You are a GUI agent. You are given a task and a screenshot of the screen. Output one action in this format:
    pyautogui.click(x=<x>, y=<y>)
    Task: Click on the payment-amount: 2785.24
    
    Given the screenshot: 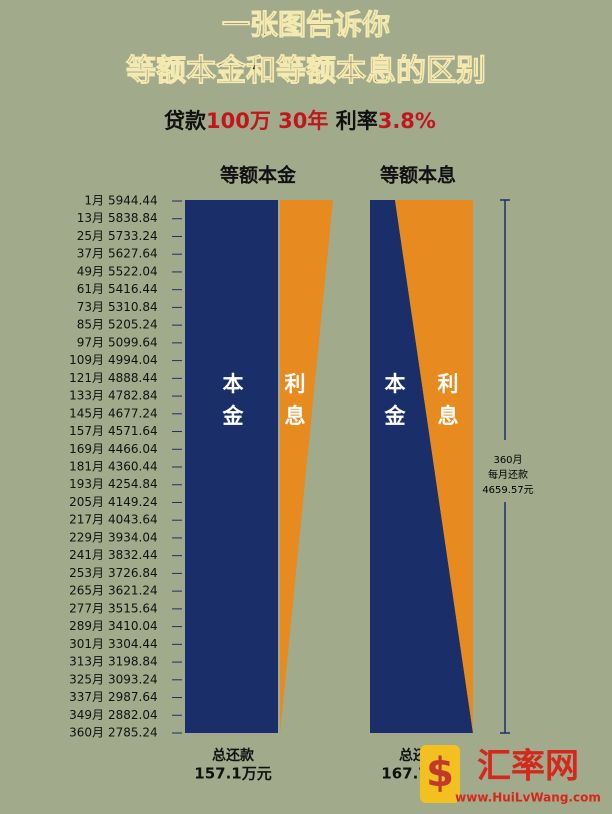 What is the action you would take?
    pyautogui.click(x=133, y=733)
    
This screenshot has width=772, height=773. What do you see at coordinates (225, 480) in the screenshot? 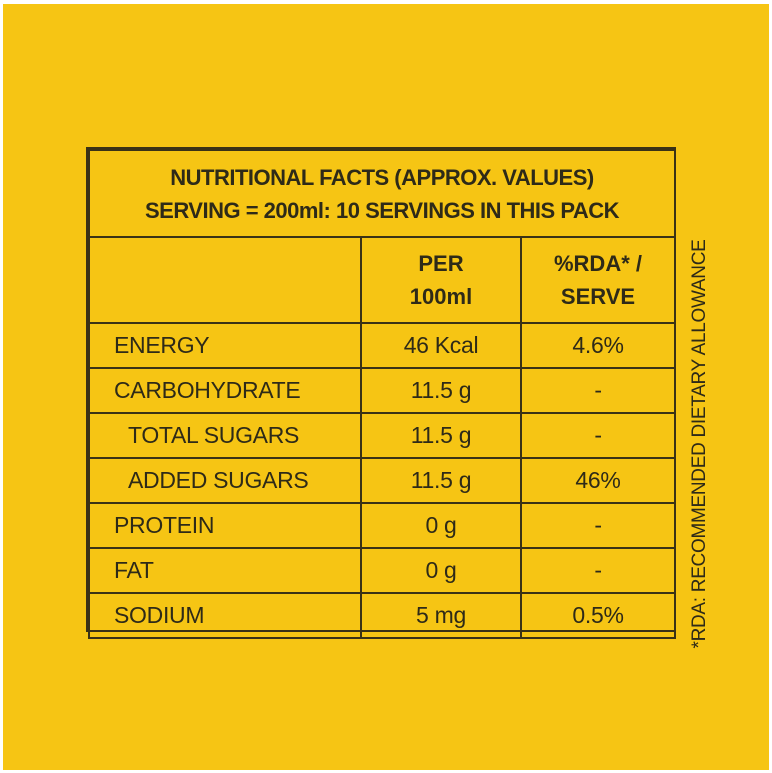
I see `row-label: ADDED SUGARS` at bounding box center [225, 480].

━━━━━━━━━━━━━━━━━━━━━━━━━━━━━━

◆ Exercise details ◆
Rewrite the records from the line containing "This screenshot has" through the end, changing "coordinates" to "position" and leaving everything else as it is. Leave the pictures out of your answer.

◆ Answer to this problem ◆
This screenshot has width=772, height=773. What do you see at position (225, 480) in the screenshot? 
I see `row-label: ADDED SUGARS` at bounding box center [225, 480].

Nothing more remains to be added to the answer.